[Work instruction A]:
Reproduce word for word the part of the article on abortion law in Northern Ireland that begins at "The change was" and stops after "and decriminalise abortion.".
[Work instruction B]:
Resume the article on abortion law in Northern Ireland after its final sentence, carrying the text forward from there.

[Reading text]:

Pro-choice activists in Northern Ireland have warned the government that it must ensure conscientious objection provisions mirror those in the rest of the UK when new abortion laws are introduced next year, ahead of an upcoming consultation to which churches are expected to contribute.
Since 22 October, abortion in the North has been decriminalised – a major change to what was once the strictest abortion regime in the UK.
The change was a result of action by British parliamentarians, who bypassed the Northern Ireland Assembly – which has not sat for nearly three years – to legalise same-sex marriage and decriminalise abortion.
The UK government is now due to consult with the public on what form new abortion law in Northern Ireland should take.
It has already said that conscientious objection – which allows medical staff to refuse to participate in abortion procedures for moral or religious reasons – will be included in the new law.
Guidance for healthcare staff, published in early October, confirmed that a “public consultation on a proposed legal framework for Northern Ireland will open on or shortly after 22 October 2019″.

Dataset entries
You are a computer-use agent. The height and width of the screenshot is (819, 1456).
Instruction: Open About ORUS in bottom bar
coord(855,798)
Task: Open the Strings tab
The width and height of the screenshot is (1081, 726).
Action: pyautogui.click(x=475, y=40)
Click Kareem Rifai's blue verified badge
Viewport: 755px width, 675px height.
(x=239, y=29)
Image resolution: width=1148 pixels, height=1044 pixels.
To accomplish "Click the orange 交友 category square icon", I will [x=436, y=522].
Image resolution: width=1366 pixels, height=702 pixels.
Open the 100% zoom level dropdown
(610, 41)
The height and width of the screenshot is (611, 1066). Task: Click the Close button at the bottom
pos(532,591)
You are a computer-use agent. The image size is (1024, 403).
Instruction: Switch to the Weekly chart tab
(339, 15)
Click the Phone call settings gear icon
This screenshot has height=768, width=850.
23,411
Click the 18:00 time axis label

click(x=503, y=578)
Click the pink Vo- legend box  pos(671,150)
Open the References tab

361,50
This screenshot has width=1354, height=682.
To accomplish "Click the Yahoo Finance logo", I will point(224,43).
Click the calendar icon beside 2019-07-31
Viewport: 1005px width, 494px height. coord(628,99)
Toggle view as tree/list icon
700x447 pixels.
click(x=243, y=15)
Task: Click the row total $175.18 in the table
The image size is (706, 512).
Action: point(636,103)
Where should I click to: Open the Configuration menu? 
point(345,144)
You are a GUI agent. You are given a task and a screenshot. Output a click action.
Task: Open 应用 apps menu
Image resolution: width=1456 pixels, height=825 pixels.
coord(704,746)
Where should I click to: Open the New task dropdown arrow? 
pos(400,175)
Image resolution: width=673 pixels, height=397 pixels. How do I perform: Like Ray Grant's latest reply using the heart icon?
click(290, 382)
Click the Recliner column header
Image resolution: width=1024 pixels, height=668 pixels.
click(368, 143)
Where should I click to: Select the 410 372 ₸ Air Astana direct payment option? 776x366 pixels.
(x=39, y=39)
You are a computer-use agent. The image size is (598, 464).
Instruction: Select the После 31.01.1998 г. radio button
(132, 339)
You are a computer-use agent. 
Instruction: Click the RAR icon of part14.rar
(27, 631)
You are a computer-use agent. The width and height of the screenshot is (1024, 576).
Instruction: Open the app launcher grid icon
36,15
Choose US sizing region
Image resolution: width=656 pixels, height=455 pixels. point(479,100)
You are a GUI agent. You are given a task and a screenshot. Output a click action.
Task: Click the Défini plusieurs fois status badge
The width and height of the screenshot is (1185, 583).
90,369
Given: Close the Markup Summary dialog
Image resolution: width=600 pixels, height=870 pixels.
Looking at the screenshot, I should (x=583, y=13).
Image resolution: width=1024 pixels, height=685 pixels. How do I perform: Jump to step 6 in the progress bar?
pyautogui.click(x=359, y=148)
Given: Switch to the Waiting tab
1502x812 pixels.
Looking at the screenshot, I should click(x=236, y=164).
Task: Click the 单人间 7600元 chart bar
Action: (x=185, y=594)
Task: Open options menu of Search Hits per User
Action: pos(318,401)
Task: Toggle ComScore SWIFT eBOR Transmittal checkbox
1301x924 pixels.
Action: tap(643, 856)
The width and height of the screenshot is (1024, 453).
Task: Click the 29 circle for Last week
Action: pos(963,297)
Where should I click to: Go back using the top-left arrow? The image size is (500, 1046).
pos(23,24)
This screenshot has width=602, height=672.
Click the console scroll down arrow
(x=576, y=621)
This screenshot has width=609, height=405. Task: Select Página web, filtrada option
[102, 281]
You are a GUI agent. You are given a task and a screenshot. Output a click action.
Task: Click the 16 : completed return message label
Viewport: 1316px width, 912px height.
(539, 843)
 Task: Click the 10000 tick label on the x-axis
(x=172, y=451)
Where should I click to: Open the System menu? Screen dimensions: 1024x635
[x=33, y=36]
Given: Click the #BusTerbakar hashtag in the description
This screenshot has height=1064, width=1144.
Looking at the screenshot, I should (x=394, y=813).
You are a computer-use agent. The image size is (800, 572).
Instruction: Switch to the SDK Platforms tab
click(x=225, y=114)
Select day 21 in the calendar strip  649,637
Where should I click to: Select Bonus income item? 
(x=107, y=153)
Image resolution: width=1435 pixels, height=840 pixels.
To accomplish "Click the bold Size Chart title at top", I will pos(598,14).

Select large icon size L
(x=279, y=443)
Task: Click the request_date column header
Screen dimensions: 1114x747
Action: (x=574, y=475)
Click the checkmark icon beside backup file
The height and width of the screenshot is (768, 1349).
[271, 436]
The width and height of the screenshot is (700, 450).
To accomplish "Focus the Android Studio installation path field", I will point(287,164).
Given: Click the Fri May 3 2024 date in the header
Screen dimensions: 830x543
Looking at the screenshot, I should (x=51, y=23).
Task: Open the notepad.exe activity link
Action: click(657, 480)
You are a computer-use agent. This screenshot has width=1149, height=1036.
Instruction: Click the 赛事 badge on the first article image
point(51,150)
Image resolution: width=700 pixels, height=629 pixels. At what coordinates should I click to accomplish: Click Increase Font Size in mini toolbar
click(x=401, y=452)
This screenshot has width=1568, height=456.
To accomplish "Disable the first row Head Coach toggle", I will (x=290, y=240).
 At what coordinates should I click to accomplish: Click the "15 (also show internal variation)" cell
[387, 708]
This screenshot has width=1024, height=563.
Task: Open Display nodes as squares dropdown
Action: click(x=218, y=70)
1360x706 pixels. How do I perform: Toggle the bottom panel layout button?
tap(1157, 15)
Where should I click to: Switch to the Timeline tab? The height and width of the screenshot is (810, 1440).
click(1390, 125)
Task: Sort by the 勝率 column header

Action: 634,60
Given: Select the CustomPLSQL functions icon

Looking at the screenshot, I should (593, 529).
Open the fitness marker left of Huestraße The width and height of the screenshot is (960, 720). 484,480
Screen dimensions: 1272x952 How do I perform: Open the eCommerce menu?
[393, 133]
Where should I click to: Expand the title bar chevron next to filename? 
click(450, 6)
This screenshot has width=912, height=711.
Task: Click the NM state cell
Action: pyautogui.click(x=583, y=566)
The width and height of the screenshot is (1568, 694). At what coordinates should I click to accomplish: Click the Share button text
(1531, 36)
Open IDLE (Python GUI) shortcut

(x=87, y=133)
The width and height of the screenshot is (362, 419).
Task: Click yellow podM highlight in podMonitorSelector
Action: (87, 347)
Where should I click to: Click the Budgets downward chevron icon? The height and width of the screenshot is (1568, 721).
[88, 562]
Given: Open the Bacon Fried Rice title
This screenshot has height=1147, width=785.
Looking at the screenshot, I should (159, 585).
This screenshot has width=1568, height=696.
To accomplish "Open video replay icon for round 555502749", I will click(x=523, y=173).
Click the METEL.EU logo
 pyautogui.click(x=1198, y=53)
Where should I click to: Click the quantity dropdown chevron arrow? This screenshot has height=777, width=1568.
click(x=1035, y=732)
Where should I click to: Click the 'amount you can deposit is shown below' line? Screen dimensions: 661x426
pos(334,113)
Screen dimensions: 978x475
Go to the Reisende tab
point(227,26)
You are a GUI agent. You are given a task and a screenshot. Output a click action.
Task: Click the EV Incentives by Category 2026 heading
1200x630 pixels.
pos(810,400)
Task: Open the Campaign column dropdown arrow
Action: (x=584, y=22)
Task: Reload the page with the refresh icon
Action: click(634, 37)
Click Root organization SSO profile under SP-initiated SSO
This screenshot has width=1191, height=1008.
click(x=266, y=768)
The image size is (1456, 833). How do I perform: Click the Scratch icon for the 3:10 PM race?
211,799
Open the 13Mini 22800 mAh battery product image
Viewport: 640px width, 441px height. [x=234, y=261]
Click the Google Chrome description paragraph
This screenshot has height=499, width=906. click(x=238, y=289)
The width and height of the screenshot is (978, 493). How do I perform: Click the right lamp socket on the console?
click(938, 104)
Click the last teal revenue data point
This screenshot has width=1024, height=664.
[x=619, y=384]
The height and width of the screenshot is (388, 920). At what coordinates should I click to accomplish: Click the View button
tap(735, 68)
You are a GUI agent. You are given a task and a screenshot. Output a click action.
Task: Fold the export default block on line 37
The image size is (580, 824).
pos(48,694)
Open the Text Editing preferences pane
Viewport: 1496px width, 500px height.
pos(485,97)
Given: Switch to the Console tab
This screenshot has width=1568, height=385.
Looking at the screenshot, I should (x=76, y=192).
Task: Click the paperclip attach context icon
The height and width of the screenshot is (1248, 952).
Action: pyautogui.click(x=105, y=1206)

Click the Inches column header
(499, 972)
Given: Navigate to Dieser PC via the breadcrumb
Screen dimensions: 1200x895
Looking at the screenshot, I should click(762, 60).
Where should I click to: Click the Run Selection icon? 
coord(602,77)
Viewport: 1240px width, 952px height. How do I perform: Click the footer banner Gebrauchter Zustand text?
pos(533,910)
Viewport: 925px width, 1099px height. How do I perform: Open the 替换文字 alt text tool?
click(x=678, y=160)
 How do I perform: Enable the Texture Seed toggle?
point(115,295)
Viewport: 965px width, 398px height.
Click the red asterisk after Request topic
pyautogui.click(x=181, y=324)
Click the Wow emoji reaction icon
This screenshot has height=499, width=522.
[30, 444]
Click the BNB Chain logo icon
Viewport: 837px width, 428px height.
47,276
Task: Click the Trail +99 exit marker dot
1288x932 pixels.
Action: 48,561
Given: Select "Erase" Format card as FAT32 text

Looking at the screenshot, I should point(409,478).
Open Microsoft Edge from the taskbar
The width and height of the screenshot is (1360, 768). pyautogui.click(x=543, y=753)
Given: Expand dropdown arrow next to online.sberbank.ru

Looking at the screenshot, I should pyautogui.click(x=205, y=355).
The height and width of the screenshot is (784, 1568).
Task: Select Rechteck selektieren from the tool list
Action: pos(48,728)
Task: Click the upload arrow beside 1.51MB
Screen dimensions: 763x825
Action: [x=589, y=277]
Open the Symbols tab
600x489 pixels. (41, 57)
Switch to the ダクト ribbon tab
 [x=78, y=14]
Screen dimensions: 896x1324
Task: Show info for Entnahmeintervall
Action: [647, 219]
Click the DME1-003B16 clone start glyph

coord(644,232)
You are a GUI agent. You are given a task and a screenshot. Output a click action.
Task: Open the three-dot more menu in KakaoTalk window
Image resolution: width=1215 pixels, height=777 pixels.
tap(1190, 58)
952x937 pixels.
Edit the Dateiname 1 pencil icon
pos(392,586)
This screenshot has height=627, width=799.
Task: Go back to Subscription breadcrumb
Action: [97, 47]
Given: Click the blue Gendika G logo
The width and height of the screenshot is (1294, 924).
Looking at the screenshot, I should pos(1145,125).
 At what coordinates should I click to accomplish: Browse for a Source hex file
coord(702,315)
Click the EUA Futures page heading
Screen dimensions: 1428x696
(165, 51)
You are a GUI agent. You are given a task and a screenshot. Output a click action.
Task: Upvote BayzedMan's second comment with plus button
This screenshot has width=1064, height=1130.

[Expected output A]:
The change was a result of action by British parliamentarians, who bypassed the Northern Ireland Assembly – which has not sat for nearly three years – to legalise same-sex marriage and decriminalise abortion.

[Expected output B]:
When contacted by TheJournal.ie, a spokesperson for the Northern Ireland Office said that the government would be launching a consultation in the “coming days”.
“The government recognises there are a range of sensitive policy issues, such as conscientious objection, that will need to be carefully worked through, which is why the government will be consulting on the new proposed framework in the coming days,” the spokesperson said.
However, this consultation has still not yet been launched.
In October, Northern Ireland Office officials said that they would be consulting with religious organisations on conscientious objection regulations.
Speaking to the Northern Irish Affairs committee in October, Chris Flatt, an official in the Northern Ireland Office, said: “There will be full provision in regulations to ensure we’ve got conscientious objection. Through the consultation process we’ll be talking to religious organisations and others to ensure that there is full processes within the new regulations to allow conscientious objection.”
“We will be having full conversations with religious organisations so they’re involved in discussions,” he said.
It remains unclear whether conscientious objection provisions, similar to those in England and Wales, will be introduced to Northern Ireland after March. The Northern Ireland Office refused to rule out any divergence when contacted by TheJournal.ie.
Under UK law, the scope of conscientious objection is limited to medical staff carrying out terminations or involved in an abortion procedure. Even where medical staff object to carrying out an abortion-related procedure, they still have an obligation to refer the patient onto a doctor who will treat them.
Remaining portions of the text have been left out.